### Brief
Below are the records; copy exactly the stretch from the line containing "Click Tabelle drucken in the context menu" through the line containing "has width=600, height=415.", both ends included, and nothing else.
■ ■ ■
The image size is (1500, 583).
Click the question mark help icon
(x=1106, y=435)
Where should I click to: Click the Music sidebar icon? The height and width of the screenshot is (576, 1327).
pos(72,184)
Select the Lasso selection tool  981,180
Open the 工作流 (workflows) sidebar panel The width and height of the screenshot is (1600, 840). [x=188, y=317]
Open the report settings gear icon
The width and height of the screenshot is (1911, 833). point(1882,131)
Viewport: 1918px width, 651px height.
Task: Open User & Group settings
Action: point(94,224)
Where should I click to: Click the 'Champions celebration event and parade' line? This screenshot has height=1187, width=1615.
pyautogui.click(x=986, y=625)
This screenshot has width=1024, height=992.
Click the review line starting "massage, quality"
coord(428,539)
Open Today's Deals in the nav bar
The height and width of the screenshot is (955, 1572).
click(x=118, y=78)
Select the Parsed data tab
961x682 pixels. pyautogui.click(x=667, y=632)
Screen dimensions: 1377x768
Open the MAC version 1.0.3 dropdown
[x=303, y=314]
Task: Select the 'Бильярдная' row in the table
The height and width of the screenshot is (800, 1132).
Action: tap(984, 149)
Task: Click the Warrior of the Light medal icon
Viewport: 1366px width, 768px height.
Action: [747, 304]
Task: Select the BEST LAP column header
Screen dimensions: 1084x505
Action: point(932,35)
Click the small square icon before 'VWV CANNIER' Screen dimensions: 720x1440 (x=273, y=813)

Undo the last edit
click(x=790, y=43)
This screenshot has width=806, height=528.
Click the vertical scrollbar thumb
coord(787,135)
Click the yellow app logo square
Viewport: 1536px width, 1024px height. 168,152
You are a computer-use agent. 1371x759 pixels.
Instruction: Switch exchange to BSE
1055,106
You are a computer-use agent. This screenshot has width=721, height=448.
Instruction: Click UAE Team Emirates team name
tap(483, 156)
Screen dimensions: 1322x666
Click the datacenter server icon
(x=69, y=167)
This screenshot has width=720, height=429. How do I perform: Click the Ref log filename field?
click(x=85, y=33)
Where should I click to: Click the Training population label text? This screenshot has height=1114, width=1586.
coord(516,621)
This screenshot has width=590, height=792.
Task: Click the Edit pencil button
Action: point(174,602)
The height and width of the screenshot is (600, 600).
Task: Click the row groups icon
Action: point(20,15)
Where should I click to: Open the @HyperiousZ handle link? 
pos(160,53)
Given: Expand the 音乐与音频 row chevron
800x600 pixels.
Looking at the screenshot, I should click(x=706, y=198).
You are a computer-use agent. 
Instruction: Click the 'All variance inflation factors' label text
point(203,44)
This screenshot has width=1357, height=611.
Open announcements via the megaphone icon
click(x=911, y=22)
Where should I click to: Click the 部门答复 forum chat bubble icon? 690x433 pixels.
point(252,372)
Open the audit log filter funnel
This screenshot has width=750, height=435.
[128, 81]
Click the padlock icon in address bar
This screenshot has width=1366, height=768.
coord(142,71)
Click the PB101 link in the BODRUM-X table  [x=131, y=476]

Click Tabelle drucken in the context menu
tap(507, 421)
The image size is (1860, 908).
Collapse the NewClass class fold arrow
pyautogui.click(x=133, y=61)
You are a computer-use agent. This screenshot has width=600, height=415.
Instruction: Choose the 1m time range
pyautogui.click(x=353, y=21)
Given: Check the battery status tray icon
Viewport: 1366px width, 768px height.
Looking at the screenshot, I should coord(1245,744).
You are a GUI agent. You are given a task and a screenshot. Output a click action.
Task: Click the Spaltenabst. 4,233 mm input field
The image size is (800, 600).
■ ■ ■
### Response area
Click Tabelle drucken in the context menu
tap(507, 421)
The image size is (1860, 908).
Collapse the NewClass class fold arrow
pyautogui.click(x=133, y=61)
You are a computer-use agent. This screenshot has width=600, height=415.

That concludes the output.